(Task item): Which lines of the entries below run from the one holding "Where should I click to: Click the 深海冷链物流" to the one holding "Open 'Be the first to review us on' link", inclusive? Set down exactly those lines and no others.
=== Given data ===
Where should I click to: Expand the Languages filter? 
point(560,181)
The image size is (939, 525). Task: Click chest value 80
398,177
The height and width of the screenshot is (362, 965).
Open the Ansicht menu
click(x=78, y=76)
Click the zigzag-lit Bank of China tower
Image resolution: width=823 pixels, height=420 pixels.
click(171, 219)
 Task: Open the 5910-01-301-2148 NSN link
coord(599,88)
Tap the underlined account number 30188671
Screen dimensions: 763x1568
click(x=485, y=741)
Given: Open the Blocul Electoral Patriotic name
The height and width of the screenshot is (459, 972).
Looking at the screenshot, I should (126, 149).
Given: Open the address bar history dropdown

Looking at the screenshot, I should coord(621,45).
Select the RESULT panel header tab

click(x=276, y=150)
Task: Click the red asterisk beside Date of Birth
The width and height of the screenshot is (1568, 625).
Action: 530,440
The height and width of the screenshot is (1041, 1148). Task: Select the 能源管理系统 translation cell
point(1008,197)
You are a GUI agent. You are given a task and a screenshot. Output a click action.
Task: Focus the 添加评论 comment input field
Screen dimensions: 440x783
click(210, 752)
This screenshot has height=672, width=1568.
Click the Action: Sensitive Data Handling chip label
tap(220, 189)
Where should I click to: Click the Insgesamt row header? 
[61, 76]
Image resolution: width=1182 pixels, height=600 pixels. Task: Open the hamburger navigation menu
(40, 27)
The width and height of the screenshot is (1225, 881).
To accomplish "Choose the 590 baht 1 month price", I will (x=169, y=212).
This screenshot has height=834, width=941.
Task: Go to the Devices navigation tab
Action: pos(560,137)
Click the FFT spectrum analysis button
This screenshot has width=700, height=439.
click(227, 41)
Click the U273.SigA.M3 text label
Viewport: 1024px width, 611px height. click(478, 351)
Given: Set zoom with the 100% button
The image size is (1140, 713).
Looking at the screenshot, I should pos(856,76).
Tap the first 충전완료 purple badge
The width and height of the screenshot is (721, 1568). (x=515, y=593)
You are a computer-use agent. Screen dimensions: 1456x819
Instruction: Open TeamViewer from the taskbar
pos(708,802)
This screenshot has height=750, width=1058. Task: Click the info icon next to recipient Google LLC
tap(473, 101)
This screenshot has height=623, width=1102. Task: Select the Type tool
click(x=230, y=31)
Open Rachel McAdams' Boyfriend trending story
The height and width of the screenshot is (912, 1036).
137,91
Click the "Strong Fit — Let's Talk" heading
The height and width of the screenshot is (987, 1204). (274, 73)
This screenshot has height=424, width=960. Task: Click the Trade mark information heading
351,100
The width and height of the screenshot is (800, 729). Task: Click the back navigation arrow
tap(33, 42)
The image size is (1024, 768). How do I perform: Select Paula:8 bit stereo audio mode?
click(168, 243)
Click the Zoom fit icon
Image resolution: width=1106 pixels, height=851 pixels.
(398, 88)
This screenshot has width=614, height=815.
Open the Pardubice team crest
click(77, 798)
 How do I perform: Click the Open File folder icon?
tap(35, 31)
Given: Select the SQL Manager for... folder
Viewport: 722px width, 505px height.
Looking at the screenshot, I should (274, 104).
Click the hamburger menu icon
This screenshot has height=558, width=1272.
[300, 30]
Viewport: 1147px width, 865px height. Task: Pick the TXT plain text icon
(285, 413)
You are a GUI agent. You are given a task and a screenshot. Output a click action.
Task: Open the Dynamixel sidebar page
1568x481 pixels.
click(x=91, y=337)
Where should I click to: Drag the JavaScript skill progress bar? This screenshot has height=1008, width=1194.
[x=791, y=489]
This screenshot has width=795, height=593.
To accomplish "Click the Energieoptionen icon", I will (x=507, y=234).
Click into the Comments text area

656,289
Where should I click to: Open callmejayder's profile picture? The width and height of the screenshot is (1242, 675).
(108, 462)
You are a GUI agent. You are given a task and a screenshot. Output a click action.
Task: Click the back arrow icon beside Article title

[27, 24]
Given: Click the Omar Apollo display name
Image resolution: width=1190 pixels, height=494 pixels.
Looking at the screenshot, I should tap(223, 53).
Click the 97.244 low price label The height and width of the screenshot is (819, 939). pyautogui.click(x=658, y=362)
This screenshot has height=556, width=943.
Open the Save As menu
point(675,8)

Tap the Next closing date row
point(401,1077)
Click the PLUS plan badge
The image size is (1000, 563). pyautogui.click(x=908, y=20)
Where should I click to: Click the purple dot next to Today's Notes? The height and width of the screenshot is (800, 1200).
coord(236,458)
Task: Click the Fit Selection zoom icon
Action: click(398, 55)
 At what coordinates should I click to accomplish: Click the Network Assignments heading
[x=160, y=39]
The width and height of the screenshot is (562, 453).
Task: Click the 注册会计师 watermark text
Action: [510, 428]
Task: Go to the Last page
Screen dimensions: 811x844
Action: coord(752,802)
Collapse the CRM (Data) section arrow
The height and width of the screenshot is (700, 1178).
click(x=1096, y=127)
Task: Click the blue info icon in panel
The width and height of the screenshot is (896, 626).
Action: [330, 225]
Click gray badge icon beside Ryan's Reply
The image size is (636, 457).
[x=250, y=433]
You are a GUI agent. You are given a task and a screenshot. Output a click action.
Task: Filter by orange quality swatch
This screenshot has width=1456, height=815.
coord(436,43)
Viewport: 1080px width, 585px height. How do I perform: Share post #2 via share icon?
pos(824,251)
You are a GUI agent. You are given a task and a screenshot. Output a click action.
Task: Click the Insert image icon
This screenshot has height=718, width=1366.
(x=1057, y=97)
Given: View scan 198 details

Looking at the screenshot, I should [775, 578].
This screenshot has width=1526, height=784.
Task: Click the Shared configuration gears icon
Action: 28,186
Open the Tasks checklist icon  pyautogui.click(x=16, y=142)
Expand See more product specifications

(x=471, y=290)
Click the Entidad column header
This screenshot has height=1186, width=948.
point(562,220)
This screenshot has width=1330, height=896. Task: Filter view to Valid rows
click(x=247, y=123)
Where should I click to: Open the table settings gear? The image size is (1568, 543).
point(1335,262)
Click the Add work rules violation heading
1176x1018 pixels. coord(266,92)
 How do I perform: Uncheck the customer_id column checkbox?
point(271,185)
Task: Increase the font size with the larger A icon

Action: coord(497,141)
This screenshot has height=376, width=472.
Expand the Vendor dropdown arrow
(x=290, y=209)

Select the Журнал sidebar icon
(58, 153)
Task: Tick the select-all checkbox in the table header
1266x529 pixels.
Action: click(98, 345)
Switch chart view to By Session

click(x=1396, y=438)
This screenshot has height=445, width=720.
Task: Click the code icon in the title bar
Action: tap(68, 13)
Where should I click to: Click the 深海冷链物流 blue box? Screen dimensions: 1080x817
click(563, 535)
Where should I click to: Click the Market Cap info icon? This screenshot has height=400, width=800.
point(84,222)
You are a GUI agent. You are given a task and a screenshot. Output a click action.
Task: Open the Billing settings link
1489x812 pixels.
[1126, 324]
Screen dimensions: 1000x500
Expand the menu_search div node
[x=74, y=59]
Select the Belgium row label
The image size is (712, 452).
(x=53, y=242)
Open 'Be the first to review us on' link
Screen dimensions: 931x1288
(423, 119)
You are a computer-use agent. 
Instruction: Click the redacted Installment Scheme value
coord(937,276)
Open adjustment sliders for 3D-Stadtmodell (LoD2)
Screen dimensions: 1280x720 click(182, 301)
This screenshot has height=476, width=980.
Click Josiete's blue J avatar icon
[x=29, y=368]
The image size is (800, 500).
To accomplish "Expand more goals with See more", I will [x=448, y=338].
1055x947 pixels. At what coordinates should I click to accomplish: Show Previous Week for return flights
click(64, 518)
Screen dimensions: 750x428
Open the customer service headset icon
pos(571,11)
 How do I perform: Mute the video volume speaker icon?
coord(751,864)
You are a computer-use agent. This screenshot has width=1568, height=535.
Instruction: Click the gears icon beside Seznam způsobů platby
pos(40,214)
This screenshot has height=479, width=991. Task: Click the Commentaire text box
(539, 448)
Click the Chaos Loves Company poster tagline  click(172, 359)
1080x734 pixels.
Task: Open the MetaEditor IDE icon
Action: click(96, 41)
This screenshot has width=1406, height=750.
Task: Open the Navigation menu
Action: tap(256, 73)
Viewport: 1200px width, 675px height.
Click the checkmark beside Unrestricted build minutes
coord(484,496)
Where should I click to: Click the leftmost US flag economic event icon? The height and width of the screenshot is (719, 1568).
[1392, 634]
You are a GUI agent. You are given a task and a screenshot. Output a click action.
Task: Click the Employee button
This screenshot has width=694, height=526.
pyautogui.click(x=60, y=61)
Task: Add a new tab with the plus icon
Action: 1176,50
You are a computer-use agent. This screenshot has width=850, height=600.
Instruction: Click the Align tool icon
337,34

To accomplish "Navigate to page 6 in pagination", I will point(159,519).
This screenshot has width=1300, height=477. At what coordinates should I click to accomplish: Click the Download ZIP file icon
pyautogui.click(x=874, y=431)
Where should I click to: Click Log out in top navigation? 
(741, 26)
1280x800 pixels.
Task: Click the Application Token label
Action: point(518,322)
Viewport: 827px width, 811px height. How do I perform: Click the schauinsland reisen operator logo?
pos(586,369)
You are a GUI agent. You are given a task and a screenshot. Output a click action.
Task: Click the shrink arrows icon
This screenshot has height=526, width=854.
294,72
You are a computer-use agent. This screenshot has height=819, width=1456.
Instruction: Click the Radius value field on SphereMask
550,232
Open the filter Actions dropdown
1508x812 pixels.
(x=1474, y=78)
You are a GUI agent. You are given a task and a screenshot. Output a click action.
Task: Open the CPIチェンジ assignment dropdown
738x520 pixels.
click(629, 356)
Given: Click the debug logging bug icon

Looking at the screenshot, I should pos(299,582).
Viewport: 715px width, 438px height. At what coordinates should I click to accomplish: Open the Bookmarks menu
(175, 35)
===
(Answer box):
Where should I click to: Click the 深海冷链物流 blue box? Screen dimensions: 1080x817
click(563, 535)
Where should I click to: Click the Market Cap info icon? This screenshot has height=400, width=800.
point(84,222)
You are a GUI agent. You are given a task and a screenshot. Output a click action.
Task: Open the Billing settings link
1489x812 pixels.
[1126, 324]
Screen dimensions: 1000x500
Expand the menu_search div node
[x=74, y=59]
Select the Belgium row label
The image size is (712, 452).
(x=53, y=242)
Open 'Be the first to review us on' link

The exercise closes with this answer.